A ‘Declaração de Consenso de Genebra’ vinha sendo articulada há meses, foi anunciada em agosto pelo embaixador dos EUA no Brasil, Todd Chappman, e sua assinatura estava prevista para setembro, mas acabou sendo adiada. De ‘consenso’, não tem nada: a adesão foi baixa, com apenas 31 assinaturas. O texto foi apresentado pelo secretário de Saúde dos EUA, Alex Azar, e pelo secretário de Estado, Mike Pompeo. A participação do Brasil se deu com discursos em vídeo enviados pelos ministros Ernesto Araújo (Relações Exteriores) e Damares Alves (Mulher, Família e Direitos Humanos).

O compromisso é o de permitir o acesso à “saúde sexual e reprodutiva, sem incluir o aborto”, entendendo que “não há direito internacional ao aborto nem qualquer obrigação internacional por parte dos Estados de financiar ou facilitar o aborto”. Obrigação, não há. Só que se construiu ao longo dos anos uma base internacional para ampliar os direitos sexuais das mulheres, como lembra a matéria do HuffPost Brasil. Dois marcos são a Conferência Internacional sobre População e Desenvolvimento, ocorrida no Cairo em 1994 (que definiu o aborto como grave problema de saúde pública) e a Conferência Mundial Sobre a Mulher, que aconteceu em 1995 em Pequim, e recomendou a revisão de legislações de aborto punitivas. Ambas se desdobraram em definições posteriores, como decisões das cortes Europeia e Interamericana de Direitos Humanos.

A declaração não é vinculante, ou seja, os países não são obrigados a modificar suas leis para seguir o texto. Porém, funciona como uma preparação para quebrar entendimentos internacionais sobre o tema. “É como se fosse um cimento. Os países preparam essa argamassa agora, colocam o peso do secretário de Estado dos EUA, de ministros de Estado, e depois tentam mudar o consenso”, explica o advogado Paulo Lugon Arantes, na Folha. A colunista do UOL Maria Carolina Trevisan completa: “Na prática, o governo do Brasil faz uma ofensiva no exterior para defender a postura antiaborto e para deixar claro que o país não aceitará uma agenda nas organizações internacionais que abra brechas para permitir que educação sexual e direitos reprodutivos sejam estabelecidos e fortalecidos como políticas públicas nas dimensões da saúde da mulher e do combate à violência sexual”. 

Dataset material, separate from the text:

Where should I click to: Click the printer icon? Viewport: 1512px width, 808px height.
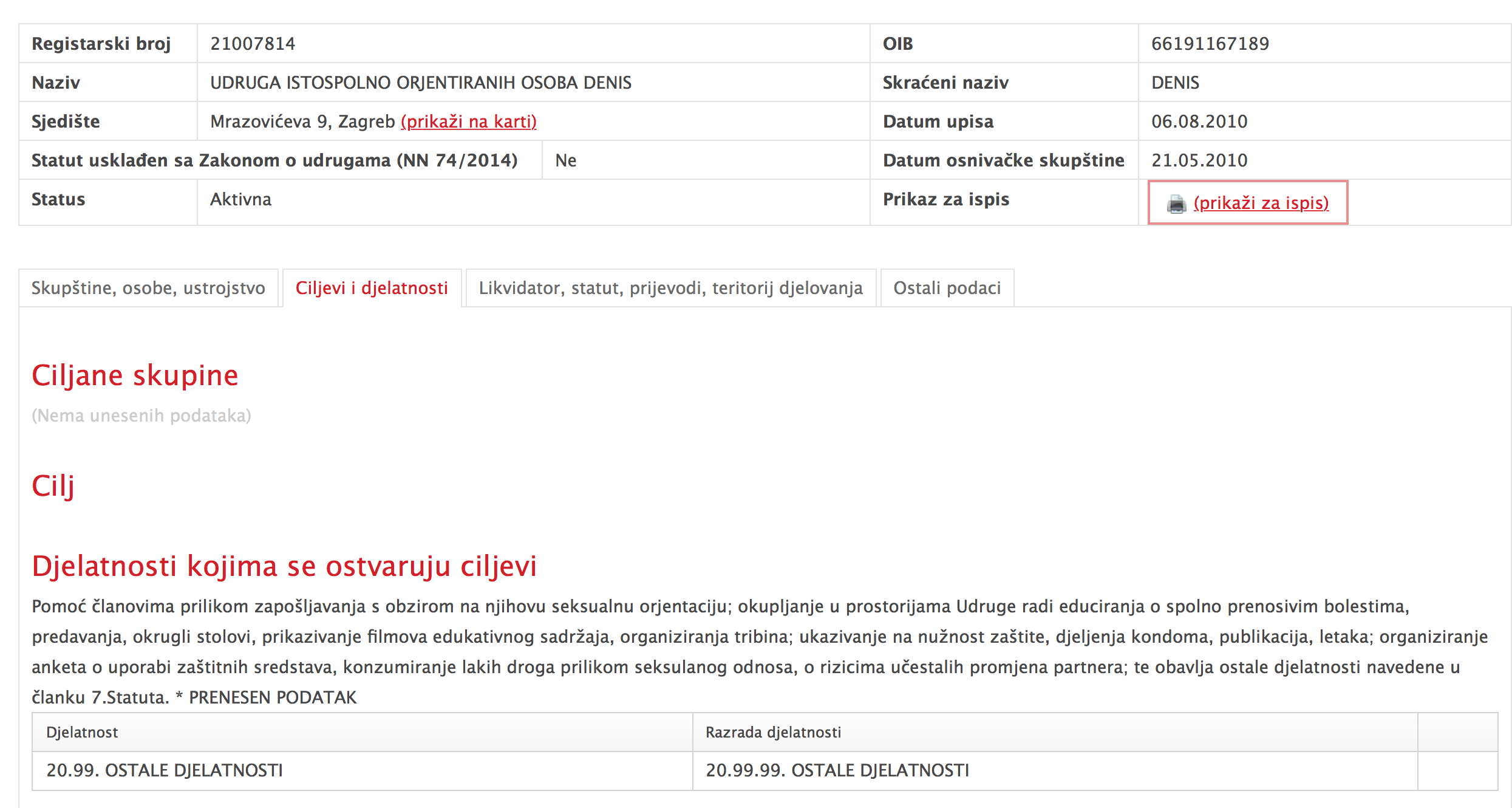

Uma ofensiva que, por sinal, tem seus antecedentes, como bem enumera a Folha. No ano passado, por exemplo, o Brasil se opôs a que um documento da ONU tratasse do acesso universal a saúde reprodutiva e sexual. Esta semana, apoiou na Organização dos Estados Americanos (OEA) uma proposta para autorizar que pais imponham educação religiosa ou moral a seus filhos. Das fronteiras para dentro, sobram amostras da atuação do governo federal para limar os direitos que hoje já são garantidos – a mais recente e chocante delas, no caso da criança capixaba que engravidou após ser estuprada pelo tio.

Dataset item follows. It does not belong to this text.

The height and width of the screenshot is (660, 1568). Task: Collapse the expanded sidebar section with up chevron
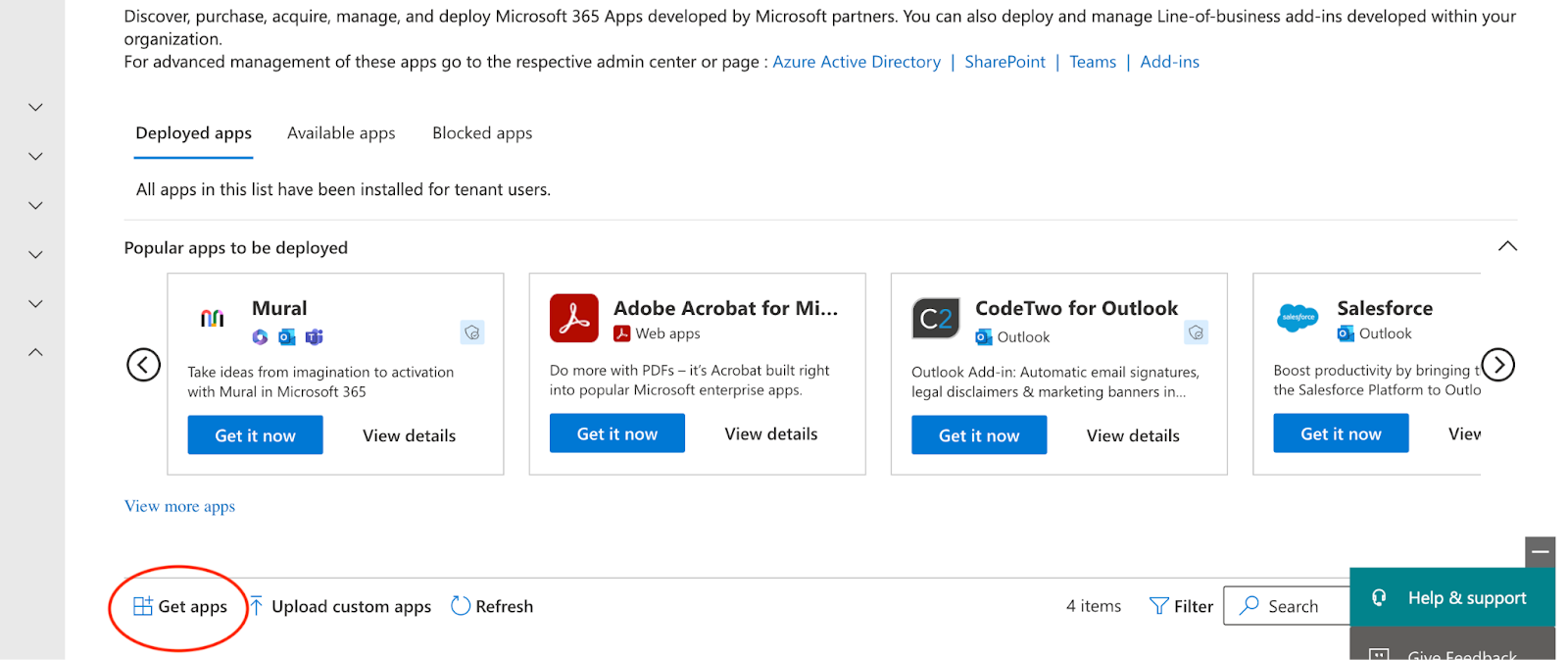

Os países que assinaram o texto são, em sua maioria, os que ocupam os piores lugares no ranking de igualdade e bem-estar da mulher, como Egito, Arábia Saudita, Iraque, Uganda e Paquistão. 

Aliás, uma das nações signatárias, a Polônia, foi manchete esta semana no mundo todo por ter apertado ainda mais sua lei de aborto: proibiu a interrupção de gravidez no caso de má-formação grave do feto. “Eliminar os motivos por trás de quase todos os abortos legais na Polônia é praticamente equivalente a bani-los e violar os direitos humanos”, disse a comissária do Conselho da Europa para os Direitos Humanos, Dunja Mijatovic. Segundo O Globo, os outros casos em que o aborto é permitido no país hoje (estupro, incesto ou ameaça à saúde e à vida da mãe) só respondem por 2% das interrupções legais feitas nos últimos anos. Houve protestos nas ruas de várias cidades após a decisão.